▶ [Aim]:
Starting at the line with "Tillåt alla [button] (154, 1555)" and continuing through the end of the records, including that first line, rewrite those lines with their requests. Multiply each coordinate in the answers by 0.3 and round to whole numbers, with halves rounding up. Leave the numbers in the requests unchanged, and leave the pictures out.

▶ [Material for this task]:
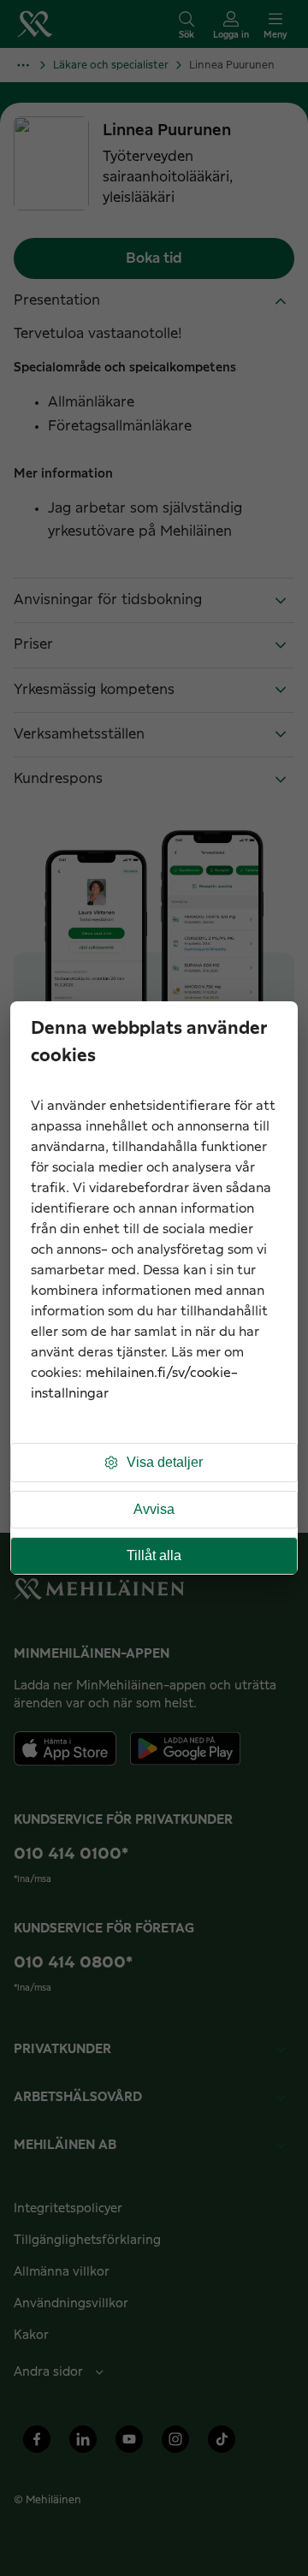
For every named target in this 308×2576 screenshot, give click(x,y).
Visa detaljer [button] (165, 1462)
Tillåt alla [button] (154, 1555)
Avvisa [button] (154, 1509)
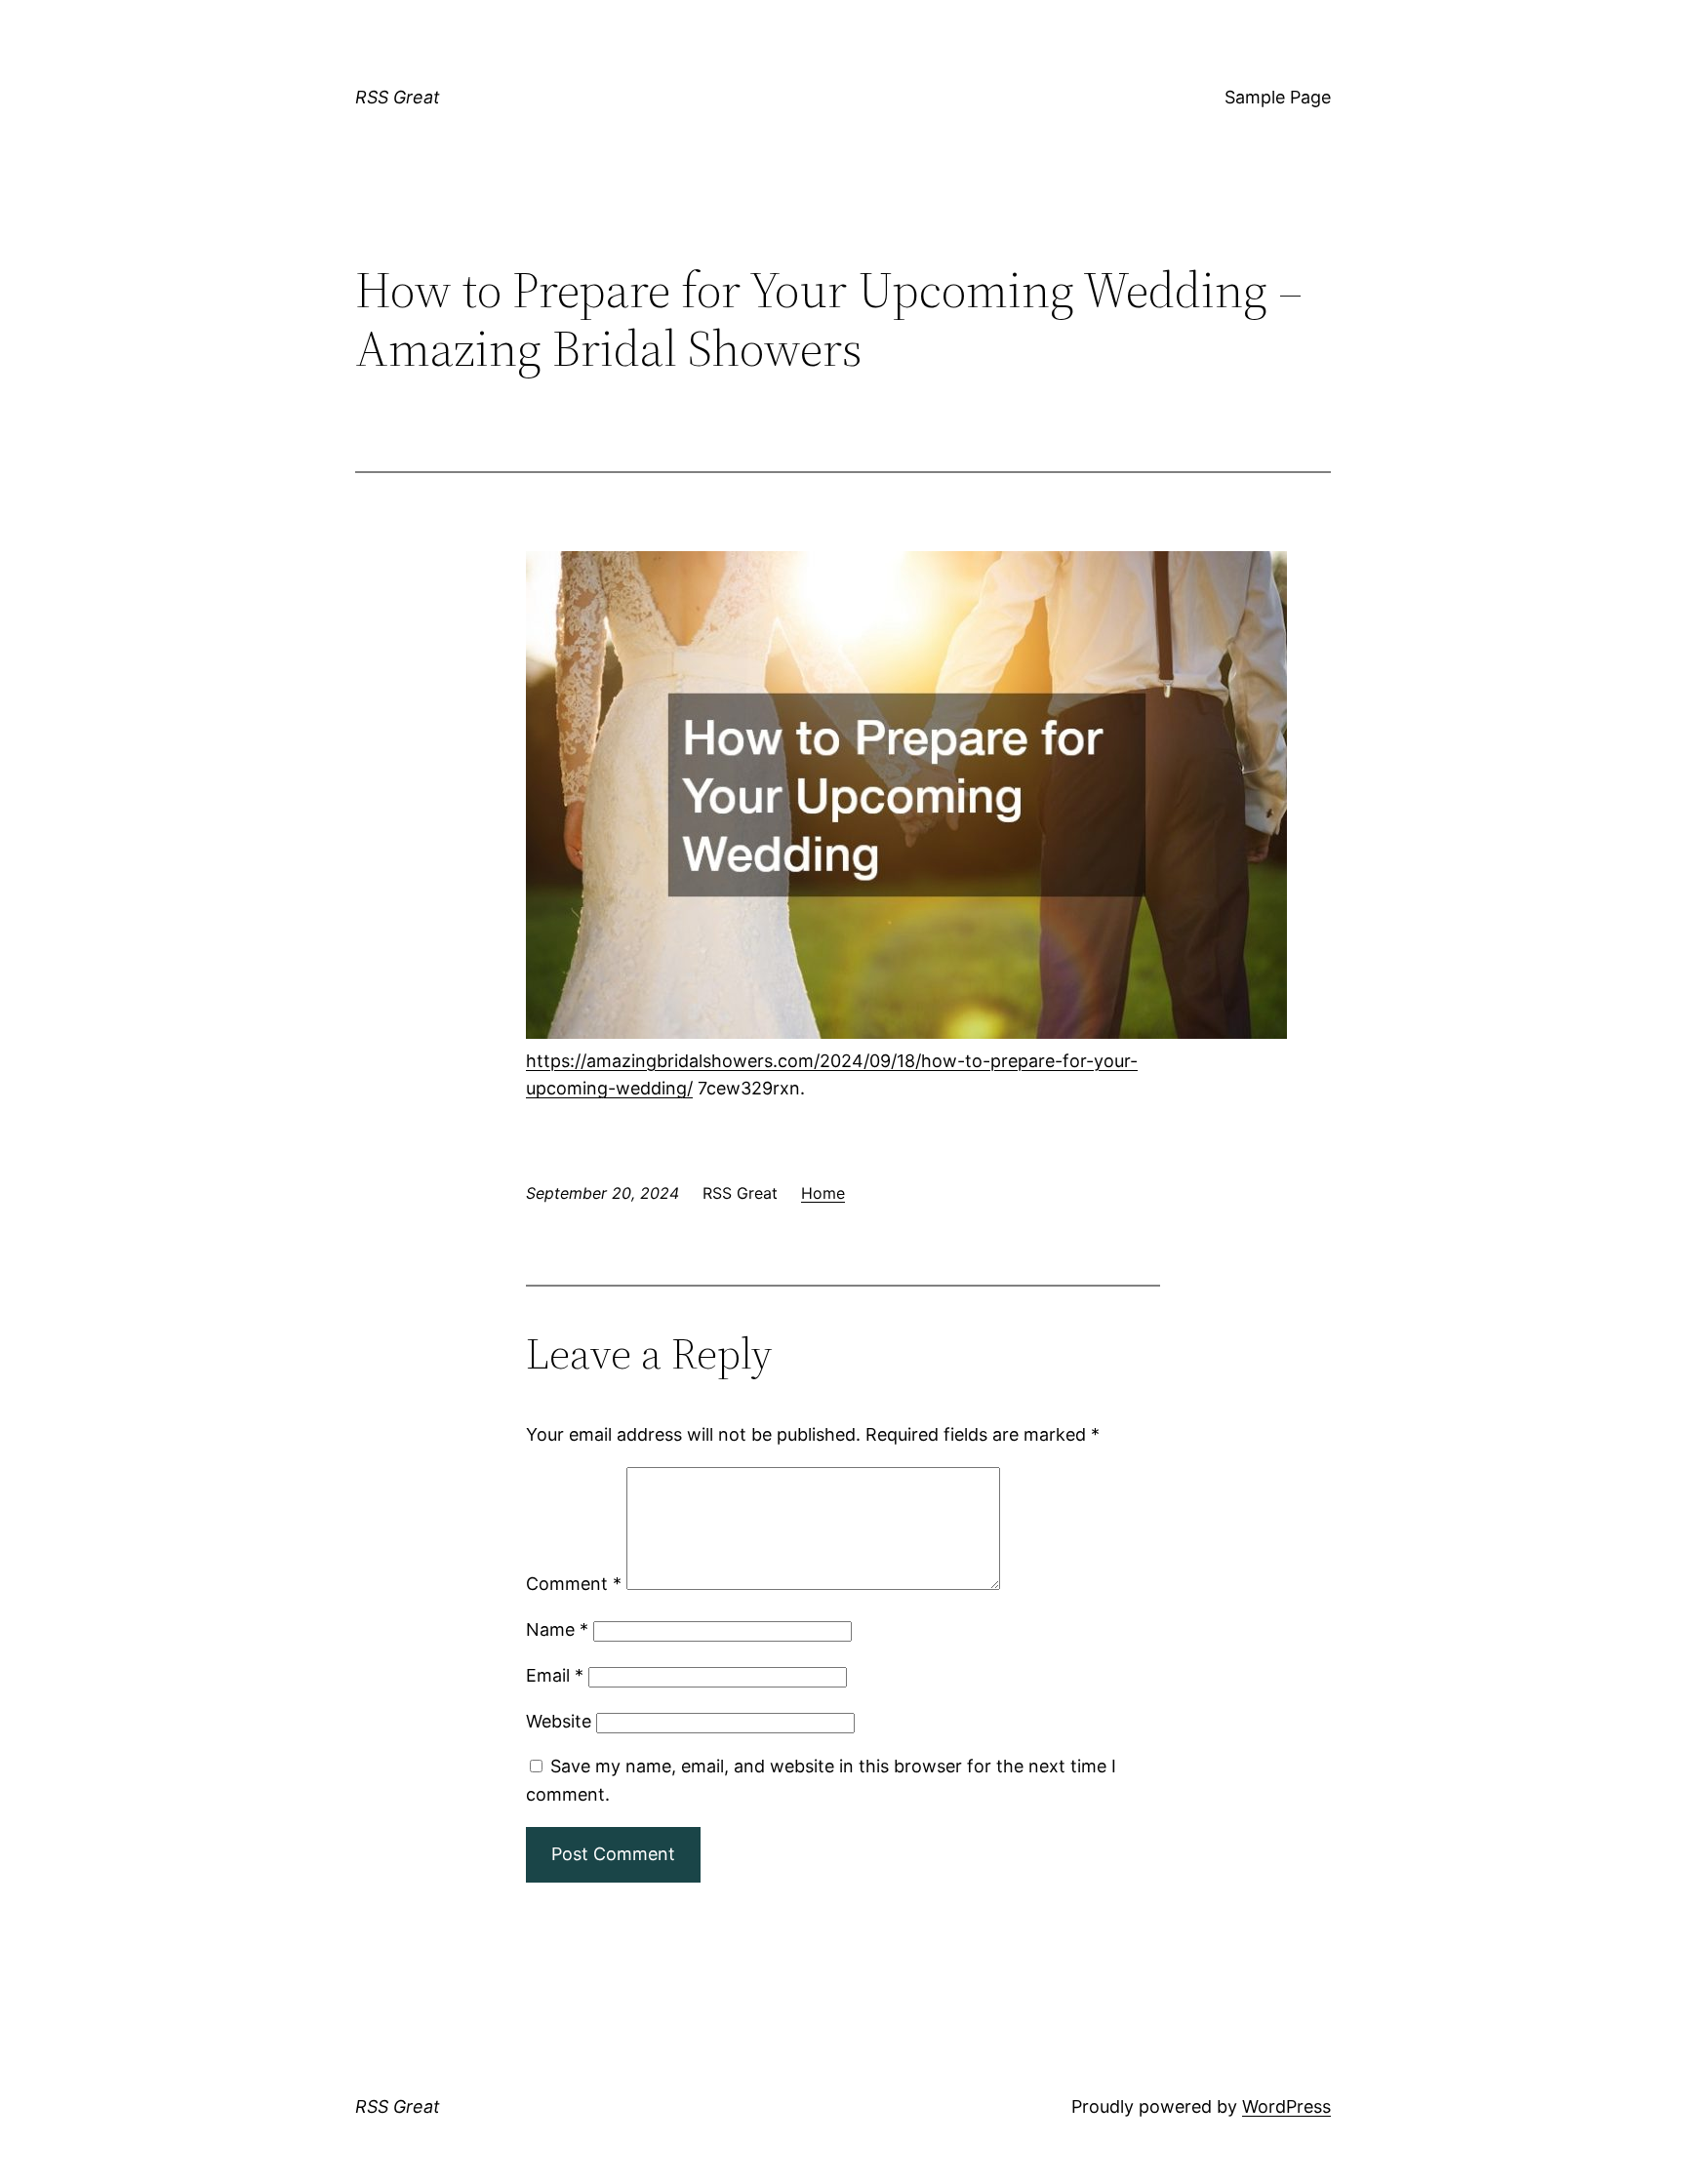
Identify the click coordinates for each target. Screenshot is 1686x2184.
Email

▶ [Finished answer]:
Tillåt alla [button] (46, 467)
Avvisa [button] (46, 453)
Identify the click coordinates for each target. Screenshot is 1686x2184.
Email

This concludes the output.